TASK –
For the word "agent", find each line in the entries where it occurs and copy that line.

DATA TO USE –
- Opening Delimiter -

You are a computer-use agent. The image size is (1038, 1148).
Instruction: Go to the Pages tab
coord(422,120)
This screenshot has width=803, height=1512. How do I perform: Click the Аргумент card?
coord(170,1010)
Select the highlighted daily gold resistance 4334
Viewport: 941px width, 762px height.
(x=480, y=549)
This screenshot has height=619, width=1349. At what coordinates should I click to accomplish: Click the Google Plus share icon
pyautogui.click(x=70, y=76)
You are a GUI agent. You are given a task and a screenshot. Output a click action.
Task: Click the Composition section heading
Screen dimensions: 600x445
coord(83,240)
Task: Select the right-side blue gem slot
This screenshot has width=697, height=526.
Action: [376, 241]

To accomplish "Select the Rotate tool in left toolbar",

- Closing Delimiter -

COMPLETED EXERCISE –
You are a computer-use agent. The image size is (1038, 1148).
You are a GUI agent. You are given a task and a screenshot. Output a click action.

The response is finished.